Coming out can be a very convoluted process. I will tell you I very nearly ended my life hanging from a freeway overpass one night I spent under one with all the PTSD in my head from my rough adolescence. I had very little contact with my parents until many years later when my other half attempted a forced reconciliation, a hair raising surprise to find out he'd flown my parents out to visit just before I graduated from college. He was sorry he did that. And I'm afraid my coming out was not pleasant for either side of the equation. I lambasted them up one side and down the other until my mother was in tears and my dad took her to a motel room.
I explained to Eldon that I appreciated what he'd attempted, but he realized himself this wasn't going to turn into the happy family reunion he'd planned.

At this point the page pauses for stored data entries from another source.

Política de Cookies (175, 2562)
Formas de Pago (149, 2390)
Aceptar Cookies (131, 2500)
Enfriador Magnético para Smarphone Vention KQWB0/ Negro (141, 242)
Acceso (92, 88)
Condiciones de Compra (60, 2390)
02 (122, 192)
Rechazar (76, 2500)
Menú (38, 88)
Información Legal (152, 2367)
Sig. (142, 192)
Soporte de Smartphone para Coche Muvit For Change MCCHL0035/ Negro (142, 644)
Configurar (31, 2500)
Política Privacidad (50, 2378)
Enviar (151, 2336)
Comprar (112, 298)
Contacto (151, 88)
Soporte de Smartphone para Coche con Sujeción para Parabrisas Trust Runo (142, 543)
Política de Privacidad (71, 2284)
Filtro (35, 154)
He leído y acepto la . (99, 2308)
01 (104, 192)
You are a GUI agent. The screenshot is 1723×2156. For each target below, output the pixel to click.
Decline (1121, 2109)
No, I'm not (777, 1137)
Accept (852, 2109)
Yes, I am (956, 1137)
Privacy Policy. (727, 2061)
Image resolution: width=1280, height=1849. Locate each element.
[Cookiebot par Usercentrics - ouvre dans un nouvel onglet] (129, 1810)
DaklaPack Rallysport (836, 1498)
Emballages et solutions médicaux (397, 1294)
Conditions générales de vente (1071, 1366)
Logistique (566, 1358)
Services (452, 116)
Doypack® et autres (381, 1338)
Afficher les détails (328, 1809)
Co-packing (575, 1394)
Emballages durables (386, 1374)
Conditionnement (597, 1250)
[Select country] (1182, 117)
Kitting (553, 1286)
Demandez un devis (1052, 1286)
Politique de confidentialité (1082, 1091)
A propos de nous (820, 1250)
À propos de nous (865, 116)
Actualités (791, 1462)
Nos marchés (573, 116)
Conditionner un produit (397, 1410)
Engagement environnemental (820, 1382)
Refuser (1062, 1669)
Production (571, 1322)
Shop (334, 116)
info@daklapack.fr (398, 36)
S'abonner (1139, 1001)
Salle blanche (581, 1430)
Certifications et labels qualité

I can't change the past. I have to swallow and just live with the PTSD nightmares of it all which even nearly 40 years later sometimes still haunt me. If I could sue every last idiot who made my coming-of-age into a nightmare I'd leave them every bit as devastated as I was as a turnabout fair play. The list of defendents in the case would be quite long. But I assure you I have thought about class-action towards the Phelps bunch. I've thought about it a lot. It makes me wonder how many other young lives have been wrecking-balled by their hateful "ministry".
Sorry for the long explanation, the whole thing is a novel in the works with lighthearted spiritual details mixed in. Had my circumstances been different, I'd have busted out of that scary closet at 14. I cringe that there are still the likes of this dipshit county clerk attempting to demonize gays.
I am so happy to see this day when our president himself said: "It gets better". I'm shouting from the rooftops inside that we got our day in court to no longer accept second-class citizenship. I keep the ugly angry monster who wants vengeance in check.